Georgia quarterback Aaron Murray owns SEC career records for passing yards (12,287) and total offense (12,591) and needs two passing touchdowns to set a new mark at 115. (Reuters)
ATHENS — Aaron Murray will start his 50th consecutive game as Georgia’s quarterback Saturday. Only David Greene, who got 52 consecutive starts with the Bulldogs from 2001-04, has more in school history.
That in itself is an impressive statistic. But it’s even more amazing when placed in the context of what has been going on in the SEC this season. Quarterbacks have been dropping like flies, especially in the Eastern Division.
Florida (Jeff Driskel), Kentucky (Jalen Whitlow), Missouri (James Franklin), South Carolina (Connor Shaw) and Vanderbilt (Austyn Carta-Samuels) have lost their starting signal-caller for at least a game because of injuries.
Not only has Murray managed to stay off the injury report this season, he has done it his entire career.
“It’s luck,” said Murray, who owns SEC career records for passing yards (12,287) and total offense (12,591) and needs two passing touchdowns to establish a new career mark, with 115. “That and some good protection from the offensive linemen. But I’m definitely thankful. There’s always bumps and bruises along the way, and I’ve had my share of minor injuries here and there. But luckily nothing serious has occurred, and hopefully it will stay that way.”
Murray has left games twice, and both came against Auburn (in 2010 and last season).
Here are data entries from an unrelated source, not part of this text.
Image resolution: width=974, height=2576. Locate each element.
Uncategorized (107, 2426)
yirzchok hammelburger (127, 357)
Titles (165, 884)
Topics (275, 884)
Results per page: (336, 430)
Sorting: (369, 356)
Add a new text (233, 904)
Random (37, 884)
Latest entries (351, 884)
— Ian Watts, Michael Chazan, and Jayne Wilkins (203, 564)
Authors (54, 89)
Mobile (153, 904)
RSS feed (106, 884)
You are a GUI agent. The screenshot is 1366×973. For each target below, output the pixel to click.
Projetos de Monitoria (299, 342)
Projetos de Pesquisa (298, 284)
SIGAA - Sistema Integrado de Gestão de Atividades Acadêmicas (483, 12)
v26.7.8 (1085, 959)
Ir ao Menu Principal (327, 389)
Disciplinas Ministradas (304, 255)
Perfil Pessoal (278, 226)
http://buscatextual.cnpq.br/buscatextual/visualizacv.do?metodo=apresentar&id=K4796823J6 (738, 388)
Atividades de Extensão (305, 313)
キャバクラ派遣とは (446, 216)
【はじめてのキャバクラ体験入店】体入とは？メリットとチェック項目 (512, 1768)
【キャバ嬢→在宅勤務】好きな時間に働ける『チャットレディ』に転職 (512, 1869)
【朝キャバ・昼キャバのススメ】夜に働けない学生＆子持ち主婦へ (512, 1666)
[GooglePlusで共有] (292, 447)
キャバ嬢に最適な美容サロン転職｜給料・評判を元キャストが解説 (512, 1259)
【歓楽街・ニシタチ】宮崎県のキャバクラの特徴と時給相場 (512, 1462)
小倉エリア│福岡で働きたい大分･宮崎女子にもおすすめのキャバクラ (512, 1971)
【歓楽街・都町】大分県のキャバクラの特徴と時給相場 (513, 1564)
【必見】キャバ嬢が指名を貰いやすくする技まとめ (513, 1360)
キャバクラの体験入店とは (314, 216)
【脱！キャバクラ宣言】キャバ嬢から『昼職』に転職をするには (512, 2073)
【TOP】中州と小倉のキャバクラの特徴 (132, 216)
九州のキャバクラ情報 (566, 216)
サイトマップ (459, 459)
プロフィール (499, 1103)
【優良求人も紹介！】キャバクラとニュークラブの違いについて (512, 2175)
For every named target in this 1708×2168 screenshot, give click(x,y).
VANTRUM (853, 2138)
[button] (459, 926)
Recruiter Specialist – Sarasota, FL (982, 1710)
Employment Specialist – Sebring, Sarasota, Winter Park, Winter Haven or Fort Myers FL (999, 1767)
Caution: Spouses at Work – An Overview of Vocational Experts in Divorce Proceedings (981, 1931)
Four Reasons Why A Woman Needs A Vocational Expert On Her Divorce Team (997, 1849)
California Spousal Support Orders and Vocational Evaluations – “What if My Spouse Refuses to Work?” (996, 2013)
But both were for short periods before he returned.
The hardest hit Murray said he has absorbed was the one from Alabama’s Quinton Dial in the SEC Championship game last year. As it turns out, that one was illegal — though it went uncalled — and helped spur the controversial targeting rule that we’re witnessing this season.
Georgia coach Mark Richt was knocking on wood when he was asked about Murray’s durability. He said at least some of it has to be attributed to the senior’s training-and-conditioning regimen.
“A quarterback like Murray is in the weight room for protection as much as he is to run the football and all that kind of thing,” Richt said. “He works on flexibility and strength and all that type of thing to be as quick and athletic as possible, but also because he’s going to get hit from time to time. …
“So we’re thankful Aaron’s been able to stay healthy throughout his career, and we want to keep it that way, if at all possible.”
Mason Watch: Of course, Murray’s durability hasn’t been good for everybody. His backup Hutson Mason has arrived at this point in his junior season having appeared in only nine games. Mason’s only action this season came at the end of the Bulldogs’ 45-21 win over North Texas on Sept. 21, and he did not attempt a pass in that game.
The Bulldogs hope the 6-foot-3, 210-pound Mason gets in the game Saturday against Appalachian State, a 2-7 FCS team. But there is no special plan to do so.
“My goal is for us to get him in there every week,” Murray said. “He prepares just like I do, just as hard, knows the game plan just as well. Hopefully we can dominate the game so we can let him and some of the other young guys play.”
GURLEY WATCH: Someone who appears certain to play Saturday is sophomore tailback Todd Gurley. That is somewhat of a surprise, considering he’s coming off a four-week recovery from an ankle injury and was unable to play the entire game against Florida.
But Gurley, who gained 187 yards of offense and scored two touchdowns while playing three quarters against the Gators on Saturday, practiced without limitations Monday and Tuesday. The Bulldogs appear to be getting Gurley ready to play Saturday.
“He just had the usual soreness in the game, and he’s probably not in the best shape,” offensive coordinator Mike Bobo said.
“He’s got to go out there and work and get into playing shape. We’re expecting him to play and he’s expecting to play, and we’ll take it from there. … We’ve got to get him ready to play and win this ballgame.”
Of course, the Bulldogs face Auburn in a critical SEC contest Nov. 16. Bobo said he and the Bulldogs will monitor Gurley’s condition closely and be careful not to overwork him against the Mountaineers.